During loop 10, I realized I’d been running for a full loop in the dark by myself.  I started to get a little spooked–I really fucking hate the woods at night, even when we’re camping, and I do everything I can to avoid being alone in the woods at night.  Then I reminded myself to keep moving forward and stop thinking about what might be lurking in the woods to get me.  I started dogging it a little bit because I knew I could finish the 10th loop with plenty of time to spare.  Sections that I should’ve run, I would stop.  At one point, I came into a clearing and realized how starry the sky was and stopped to walk and look around and take it in.  It was incredible.  I kept moving and crossed the timing tent at 5:42:18.  A super muddy marathon on under-trained legs that had not had much sleep in the past 3 weeks and with a brain that is pretty emotionally spent in 5:42:18??? I’ll take it.

mud.JPG

Some take aways:

  1. The more you run long, the more your body can handle it.  I never believed in that stuff, but other than my hip flexors today, I feel good.  If it hadn’t been so muddy, I’ll bet I’d have felt fine today.  There’s something to be said for muscle memory.  Of course, training is a good plan, too…Maybe I should try that next time…

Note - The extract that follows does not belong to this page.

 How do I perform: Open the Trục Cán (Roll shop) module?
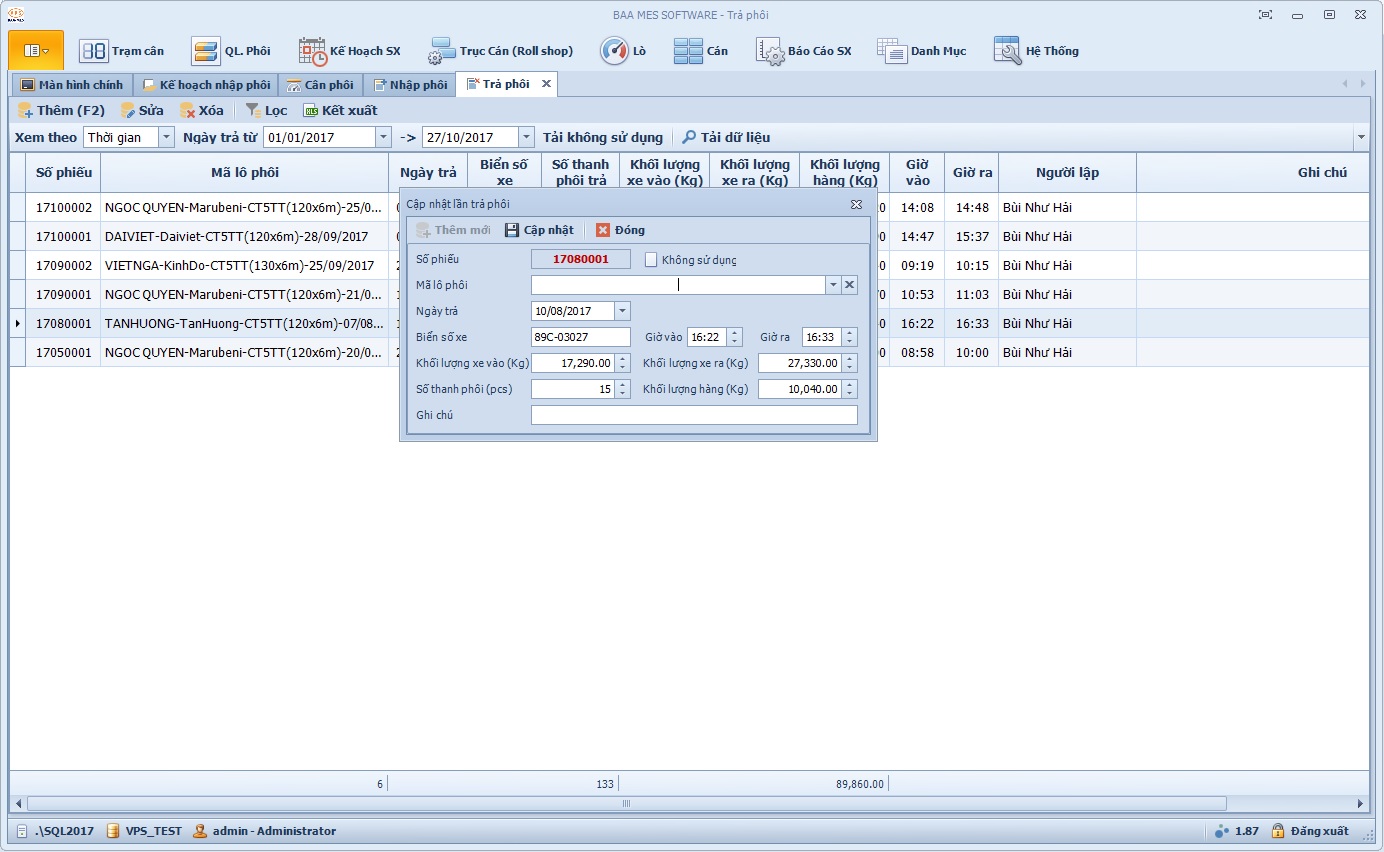tap(501, 51)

  2. While it pains me to say this, I guess snow may have been better–not enough to need snowshoes, of course, but enough snow and cold to keep the ground frozen.
  3. I was a little disappointed with myself and then I realized that only 5 other women ran farther than me–3 did one extra loop and 2 made it to 13 loops (which is SERIOUSLY impressive).  It’s hard to be disappointed when I can see how much I’ve grown and improved in such a short time.  A year or two ago, I’d almost definitely have quit running this race.

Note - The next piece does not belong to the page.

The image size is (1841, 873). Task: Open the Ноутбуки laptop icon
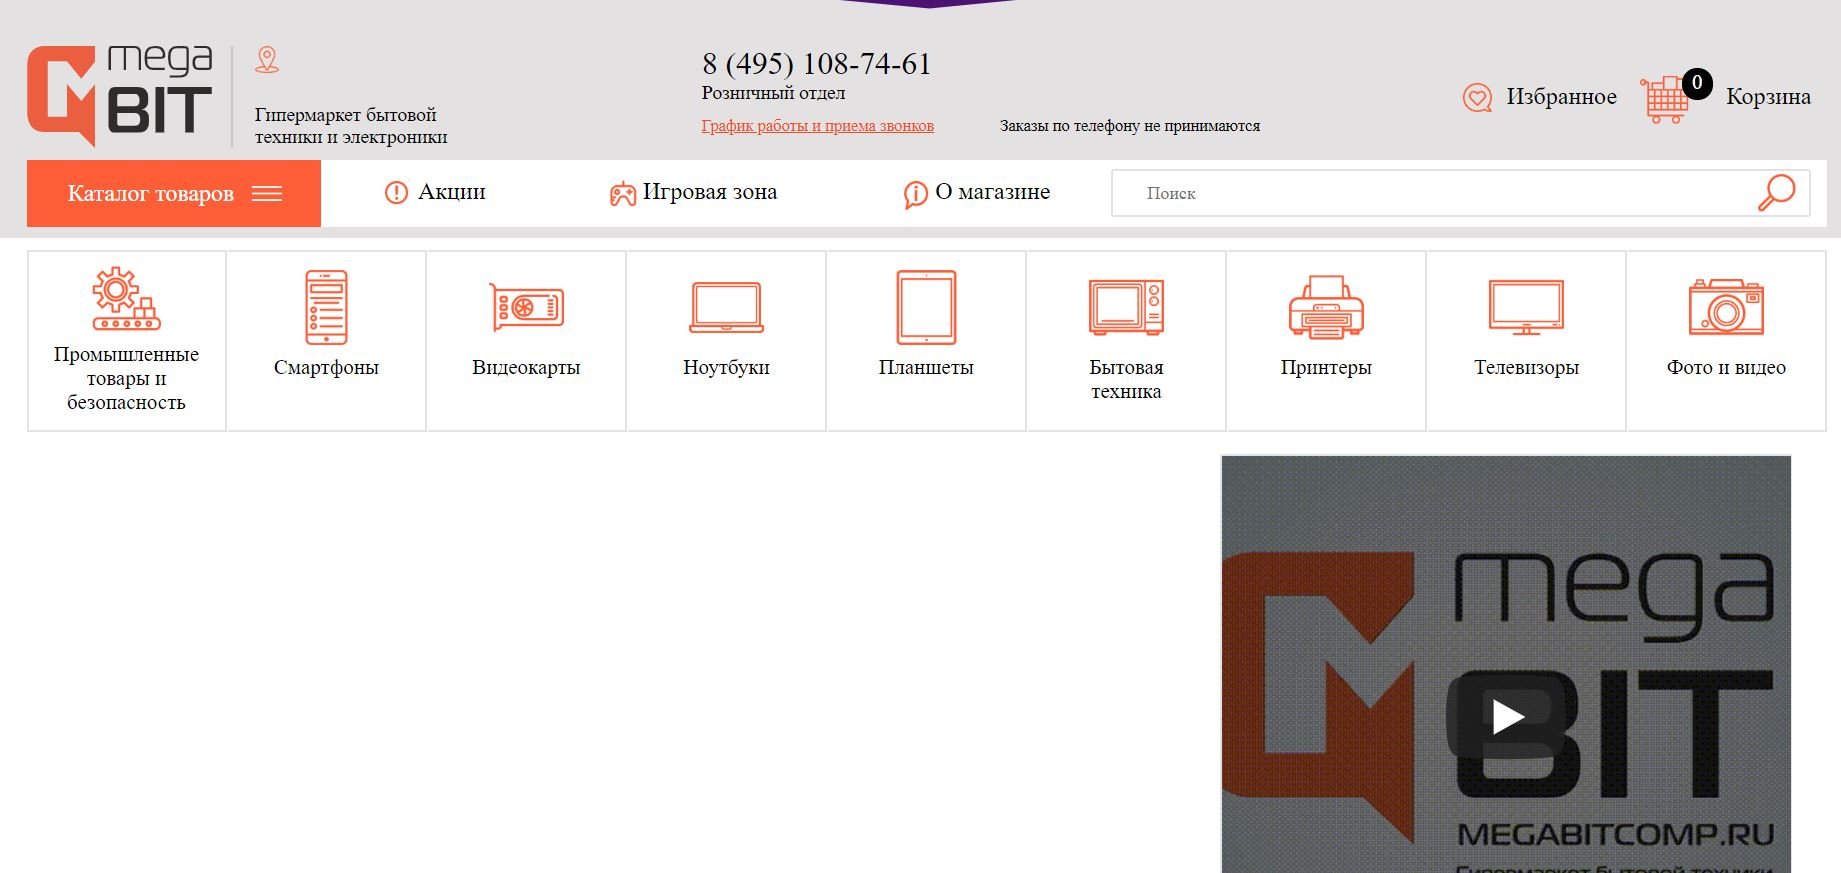tap(726, 307)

  4. Chafing really hurts.  Blah.  I need some new sports bras.
  5. If I decide at the end of a race (that I’ve been falling apart in) that I am going to race again, I can do it.  At Virgil, I gained some time back after a couple of bad spots.  Yesterday, I managed to pull it back together at the end of the race…it still wasn’t pretty and I’d have liked to run better, but all things considered, it was alright.

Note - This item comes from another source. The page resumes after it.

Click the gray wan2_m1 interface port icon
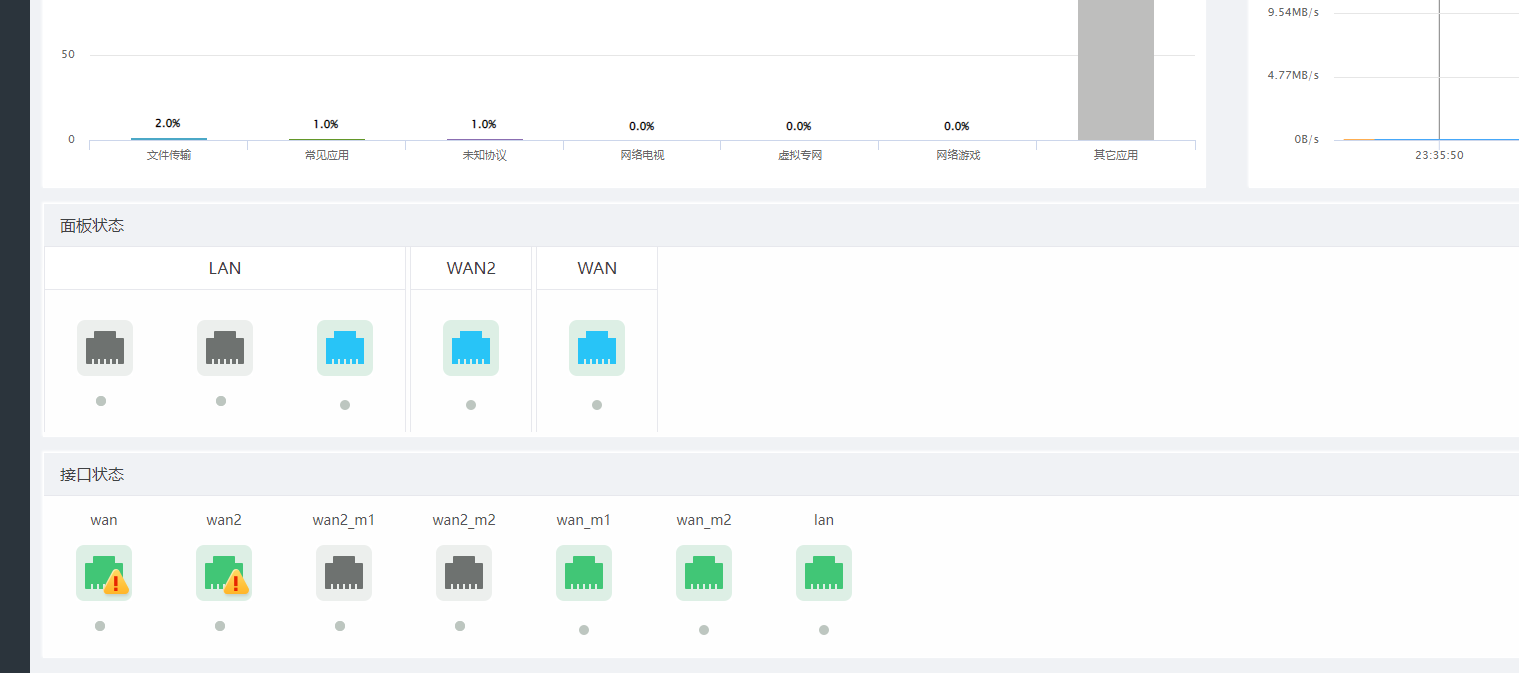 pos(344,573)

  6. I have the greatest husband in the world.  Among other things he excels at, he is a master aid station-er.  He doesn’t let me stick around and wallow in my misery (but does give me hip and butt massages before making me go back out).  He helps me change shoes.  He kept my fruit roll ups warm (insider tip: they crack into a billion pieces if they get cold).  He heckled when I needed to be heckled, he was understanding when he needed to be understanding (without being soft and letting me bitch too much or quit).  There is no one else I’d rather come into an aid station to see waiting to help me out.  He is the reason that I can keep going.  I love you, Eric, for giving up your whole Saturday afternoon and evening to watch me get muddy and sore and tired and keep me going.